Piotr Mateusz Ludwiczak

Personal information
- Born: May 1, 1996 (age 30)
- Height: 1.90 m (6 ft 3 in)

Sport
- Country: Poland
- Sport: Swimming

Medal record
Men's swimming
Representing Poland
World Championships (SC)
| Bronze medal – third place | 2024 Budapest | 4×100 m freestyle |
| Bronze medal – third place | 2024 Budapest | 4×50 m mixed freestyle |
European Championships (SC)
| Silver medal – second place | 2025 Lublin | 4×50 m freestyle |
World University Games
| Gold medal – first place | 2021 Chengdu | 4×100 m freestyle |

= Piotr Ludwiczak =

Polish swimmer (born 1996)

Piotr Mateusz Ludwiczak (born 1 May 1996) is a Polish swimmer specializing in freestyle.
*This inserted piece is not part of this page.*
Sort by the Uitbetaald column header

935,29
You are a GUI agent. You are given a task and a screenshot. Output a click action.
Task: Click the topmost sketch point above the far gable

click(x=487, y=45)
At the 2021 Summer Universiade in Chengdu, held in 2023 due to the COVID-19 pandemic, Ludwiczak won a gold medal in the 4 × 100 m freestyle relay.

At the 2024 European Aquatics Championships in Belgrade in June 2024, he finished fourth in the 50 m freestyle event with a time of 21.90.